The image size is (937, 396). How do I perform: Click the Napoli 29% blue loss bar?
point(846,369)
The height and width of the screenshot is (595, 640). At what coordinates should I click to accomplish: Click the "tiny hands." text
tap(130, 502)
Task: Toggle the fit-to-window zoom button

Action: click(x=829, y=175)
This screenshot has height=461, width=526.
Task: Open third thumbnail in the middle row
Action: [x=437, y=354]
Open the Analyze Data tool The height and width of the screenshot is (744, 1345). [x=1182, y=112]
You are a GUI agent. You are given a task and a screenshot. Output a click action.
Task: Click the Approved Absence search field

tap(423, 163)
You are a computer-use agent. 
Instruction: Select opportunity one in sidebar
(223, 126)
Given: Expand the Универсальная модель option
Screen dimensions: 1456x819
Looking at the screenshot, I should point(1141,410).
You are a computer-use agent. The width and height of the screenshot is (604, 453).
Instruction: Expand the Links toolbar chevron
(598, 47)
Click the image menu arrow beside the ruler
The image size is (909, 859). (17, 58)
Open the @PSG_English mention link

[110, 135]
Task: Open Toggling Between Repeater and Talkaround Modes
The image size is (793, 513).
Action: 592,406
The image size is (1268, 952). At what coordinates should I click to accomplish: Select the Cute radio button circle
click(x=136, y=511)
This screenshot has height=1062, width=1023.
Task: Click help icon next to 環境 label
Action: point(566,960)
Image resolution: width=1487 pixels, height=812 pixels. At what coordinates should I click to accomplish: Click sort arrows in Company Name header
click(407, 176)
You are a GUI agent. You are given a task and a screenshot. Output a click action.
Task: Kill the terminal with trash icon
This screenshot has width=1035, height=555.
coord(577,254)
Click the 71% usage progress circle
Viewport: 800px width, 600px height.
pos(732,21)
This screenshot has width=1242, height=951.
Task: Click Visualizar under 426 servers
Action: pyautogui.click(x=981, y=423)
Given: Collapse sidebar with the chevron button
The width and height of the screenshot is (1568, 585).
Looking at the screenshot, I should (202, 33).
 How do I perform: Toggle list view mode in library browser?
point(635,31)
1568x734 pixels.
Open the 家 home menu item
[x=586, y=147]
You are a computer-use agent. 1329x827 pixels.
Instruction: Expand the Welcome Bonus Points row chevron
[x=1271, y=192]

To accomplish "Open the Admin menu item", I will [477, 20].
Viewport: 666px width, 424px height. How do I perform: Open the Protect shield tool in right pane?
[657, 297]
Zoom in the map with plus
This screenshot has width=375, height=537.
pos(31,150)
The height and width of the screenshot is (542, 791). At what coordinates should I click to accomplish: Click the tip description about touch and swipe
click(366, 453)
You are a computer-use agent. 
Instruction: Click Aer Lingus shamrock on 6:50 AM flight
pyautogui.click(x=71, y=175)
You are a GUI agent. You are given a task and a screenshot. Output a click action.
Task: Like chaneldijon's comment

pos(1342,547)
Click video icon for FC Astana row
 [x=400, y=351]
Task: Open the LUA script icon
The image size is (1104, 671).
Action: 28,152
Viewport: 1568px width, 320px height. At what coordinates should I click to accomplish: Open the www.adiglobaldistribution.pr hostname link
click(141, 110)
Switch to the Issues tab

____

Requirement: An exact restatement of the data above is required.

The answer:
The image size is (937, 396). How do I perform: Click the Napoli 29% blue loss bar?
point(846,369)
The height and width of the screenshot is (595, 640). At what coordinates should I click to accomplish: Click the "tiny hands." text
tap(130, 502)
Task: Toggle the fit-to-window zoom button

Action: click(x=829, y=175)
This screenshot has height=461, width=526.
Task: Open third thumbnail in the middle row
Action: [x=437, y=354]
Open the Analyze Data tool The height and width of the screenshot is (744, 1345). [x=1182, y=112]
You are a GUI agent. You are given a task and a screenshot. Output a click action.
Task: Click the Approved Absence search field

tap(423, 163)
You are a computer-use agent. 
Instruction: Select opportunity one in sidebar
(223, 126)
Given: Expand the Универсальная модель option
Screen dimensions: 1456x819
Looking at the screenshot, I should point(1141,410).
You are a computer-use agent. The width and height of the screenshot is (604, 453).
Instruction: Expand the Links toolbar chevron
(598, 47)
Click the image menu arrow beside the ruler
The image size is (909, 859). (17, 58)
Open the @PSG_English mention link

[110, 135]
Task: Open Toggling Between Repeater and Talkaround Modes
The image size is (793, 513).
Action: 592,406
The image size is (1268, 952). At what coordinates should I click to accomplish: Select the Cute radio button circle
click(x=136, y=511)
This screenshot has height=1062, width=1023.
Task: Click help icon next to 環境 label
Action: point(566,960)
Image resolution: width=1487 pixels, height=812 pixels. At what coordinates should I click to accomplish: Click sort arrows in Company Name header
click(407, 176)
You are a GUI agent. You are given a task and a screenshot. Output a click action.
Task: Kill the terminal with trash icon
This screenshot has width=1035, height=555.
coord(577,254)
Click the 71% usage progress circle
Viewport: 800px width, 600px height.
pos(732,21)
This screenshot has width=1242, height=951.
Task: Click Visualizar under 426 servers
Action: pyautogui.click(x=981, y=423)
Given: Collapse sidebar with the chevron button
The width and height of the screenshot is (1568, 585).
Looking at the screenshot, I should (202, 33).
 How do I perform: Toggle list view mode in library browser?
point(635,31)
1568x734 pixels.
Open the 家 home menu item
[x=586, y=147]
You are a computer-use agent. 1329x827 pixels.
Instruction: Expand the Welcome Bonus Points row chevron
[x=1271, y=192]

To accomplish "Open the Admin menu item", I will [477, 20].
Viewport: 666px width, 424px height. How do I perform: Open the Protect shield tool in right pane?
[657, 297]
Zoom in the map with plus
This screenshot has width=375, height=537.
pos(31,150)
The height and width of the screenshot is (542, 791). At what coordinates should I click to accomplish: Click the tip description about touch and swipe
click(366, 453)
You are a computer-use agent. 
Instruction: Click Aer Lingus shamrock on 6:50 AM flight
pyautogui.click(x=71, y=175)
You are a GUI agent. You are given a task and a screenshot. Output a click action.
Task: Like chaneldijon's comment

pos(1342,547)
Click video icon for FC Astana row
 [x=400, y=351]
Task: Open the LUA script icon
The image size is (1104, 671).
Action: 28,152
Viewport: 1568px width, 320px height. At what coordinates should I click to accomplish: Open the www.adiglobaldistribution.pr hostname link
click(141, 110)
Switch to the Issues tab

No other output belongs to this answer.